▶ _Aim_
List every material for picture frames that the passage on choosing frames below names.

No, you don’t have to keep all the frames in your house (or even on one wall) the same style and color. Thanks to the gallery wall trend and the increasing eclecticism in home décor, a mishmash of materials and styles—white, golden, metal, straight or curvy wood—denotes a collection amassed over time (and might mask the fact that all the frames came from Target). In general, metal or plastic composites are cheaper; wood, particularly intricate or carved styles, can cost hundreds of dollars.

Choosing a frame style is a personal matter, but it should cue off the art, if possible. “A lighter-feeling piece, like a delicate work on paper, might just get a slim frame, whereas a chunky abstract painting probably needs a frame with more heft,” says Marvin.

▶ _Data segment_

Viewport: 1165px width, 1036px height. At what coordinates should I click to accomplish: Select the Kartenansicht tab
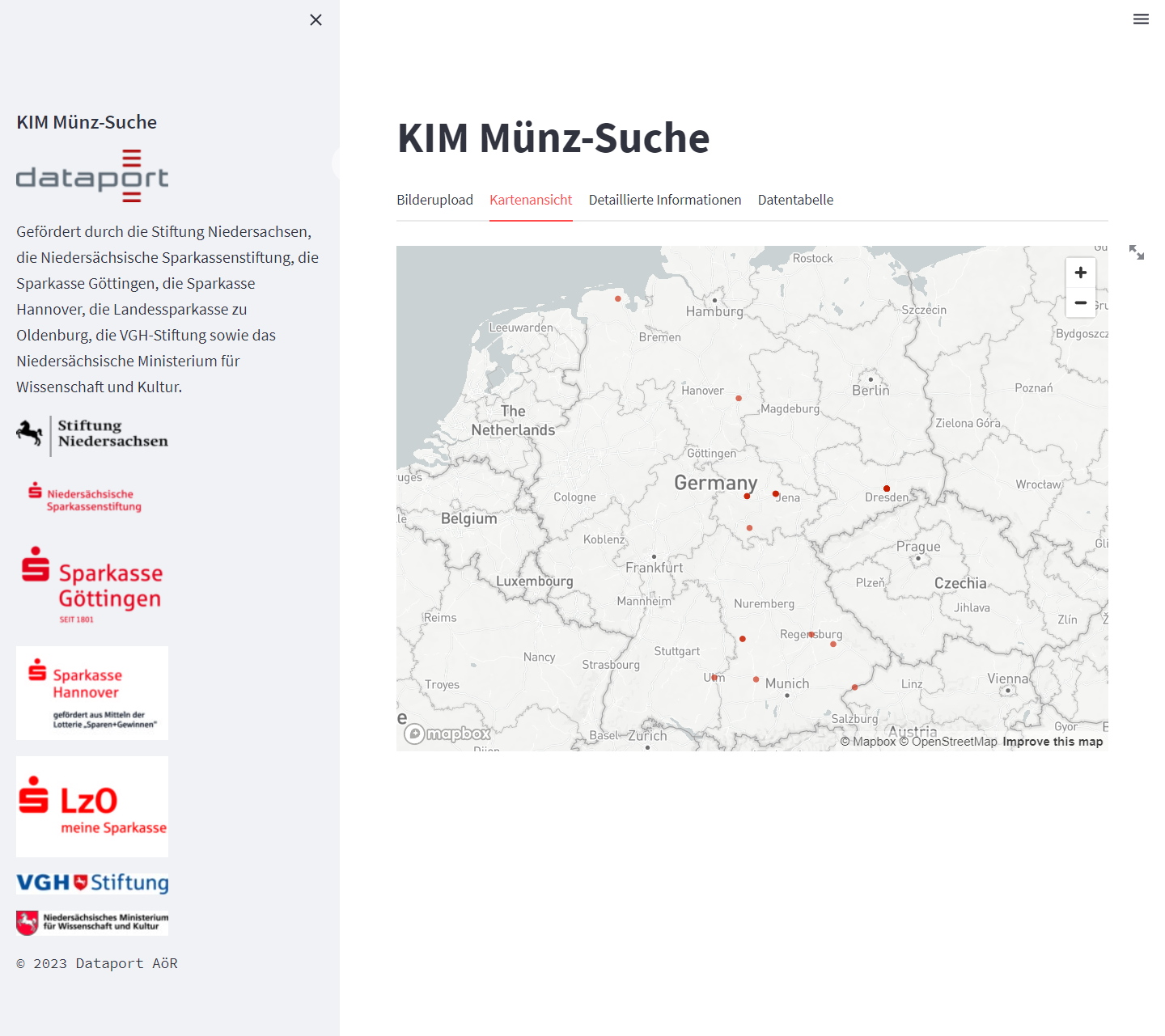(x=531, y=200)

▶ _Solved exercise_
- Metal
- Plastic composites
- Wood